2004-10-13 01:39:37

by Charles Manning

[permalink] [raw]
Subject: Using ilookup?

Hi

I'm the maintainer for YAFFS, the NAND-specific file system used in many
mobile/embedded Linux devices over the last two years.

There is a problem that I'm unsure how to best fix. I thought perhaps using
ilookup might be a good idea, but I see a big fat warning that ilookup is
perhaps not the function to be using. I therefore seek help.

YAFFS allocates its own "objectId"s which are used as inode numbers for most
purposes. When objects get deleted (== unlinked), the object numbers get
recycles. Sometimes though the Linux cache has an inode after the object has
been deleted. Then if that object id gets recycled before the cached inode is
released, a problem occurs since iget() gets the old inode instead of
creating a new one. We then end up with an inconsistency.

Someone has been able to force this by doing the following:
# cd /test; rm -rf /test

I think I need to do one of two things:

1) Somehow plug myself into the inode iput() chain so that I know when an
inode is removed from the cache. I can then make sure that I don't free up
the inode number for reuse until the inode is not in the cache. Any hints on
how to do that?

2) When creating inode numbers, I could test for if there is a corresponding
inode in the cache first and just not recycle that number if there is. To do
this is ilookup the correct/safe thing to do?

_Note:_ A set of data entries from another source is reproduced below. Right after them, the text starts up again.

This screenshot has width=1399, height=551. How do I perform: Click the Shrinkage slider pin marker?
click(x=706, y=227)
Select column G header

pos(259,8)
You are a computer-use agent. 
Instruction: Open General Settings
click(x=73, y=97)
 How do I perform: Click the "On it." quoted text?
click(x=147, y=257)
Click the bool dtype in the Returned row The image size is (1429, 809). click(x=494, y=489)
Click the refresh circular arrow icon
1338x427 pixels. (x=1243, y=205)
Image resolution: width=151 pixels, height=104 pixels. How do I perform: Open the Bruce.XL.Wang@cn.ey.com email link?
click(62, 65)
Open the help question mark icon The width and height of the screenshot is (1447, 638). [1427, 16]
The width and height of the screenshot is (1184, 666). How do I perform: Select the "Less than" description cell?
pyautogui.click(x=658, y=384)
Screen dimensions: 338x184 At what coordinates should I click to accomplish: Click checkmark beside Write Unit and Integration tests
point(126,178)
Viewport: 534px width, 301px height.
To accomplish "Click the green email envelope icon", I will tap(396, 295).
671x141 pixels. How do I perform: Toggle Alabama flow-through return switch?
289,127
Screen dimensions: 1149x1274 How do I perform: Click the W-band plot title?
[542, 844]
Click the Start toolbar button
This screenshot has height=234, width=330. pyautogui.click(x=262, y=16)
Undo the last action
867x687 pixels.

2') A further issue here is that ilookup is not available in some older 2.4.x
versions. Is it Ok to just patch the ilookup code in, say, 2.4.27 back into
earlier versions (say 2.4.18 which seems a popular vintage for embedded stuff
for some reason or other).


Thanx

-- Charles



2004-10-13 05:51:11

by Andreas Dilger

[permalink] [raw]
Subject: Re: Using ilookup?

On Oct 13, 2004 14:42 +1300, Charles Manning wrote:
> YAFFS allocates its own "objectId"s which are used as inode numbers for most
> purposes. When objects get deleted (== unlinked), the object numbers get
> recycles. Sometimes though the Linux cache has an inode after the object
> has been deleted. Then if that object id gets recycled before the cached
> inode is released, a problem occurs since iget() gets the old inode instead
> of creating a new one. We then end up with an inconsistency.

You can use iget4() along with a filesystem-specific comparison function,
which allows you to distinguish inodes with the same number based on
some extra data (e.g. generation number, 64-bit inode numbers, etc). Is
there a reason to recycle the inode numbers, or could you just have a
32-bit counter?

> 1) Somehow plug myself into the inode iput() chain so that I know when
> an inode is removed from the cache. I can then make sure that I don't
> free up the inode number for reuse until the inode is not in the cache.
> Any hints on how to do that?

You can use the ->delete_inode method which is a hook to be called
before/instead of the clear_inode() function in iput(), and is
the last thing action taken when the inode is being unlinked. There
is also the ->clear_inode inode method, which is called when inodes
are being put away but not only when being unlinked.

Cheers, Andreas
--
Andreas Dilger
http://sourceforge.net/projects/ext2resize/
http://members.shaw.ca/adilger/ http://members.shaw.ca/golinux/


Attachments:
(No filename) (1.50 kB)
(No filename) (189.00 B)
Download all attachments

2004-10-13 08:50:49

by David Woodhouse

[permalink] [raw]
Subject: Re: Using ilookup?

On Wed, 2004-10-13 at 14:42 +1300, Charles Manning wrote:
> YAFFS allocates its own "objectId"s which are used as inode numbers for most
> purposes. When objects get deleted (== unlinked), the object numbers get
> recycles. Sometimes though the Linux cache has an inode after the object has
> been deleted.

Stop there... _why_ is the inode still in the icache after the object
has been deleted? It sounds like this is your real problem. Once the
last link to it goes, and the last file handle to it is closed, it
should be gone immediately.

It sounds like you're doing too much in your unlink method. The object
isn't necessarily dead at the time you unlink it -- it could still be
open. You just decrement its nlink and wait for the VFS to tell you it's
done with it.

> 1) Somehow plug myself into the inode iput() chain so that I know when an
> inode is removed from the cache. I can then make sure that I don't free up
> the inode number for reuse until the inode is not in the cache. Any hints on
> how to do that?

->clear_inode() or ->delete_inode() as Andreas said.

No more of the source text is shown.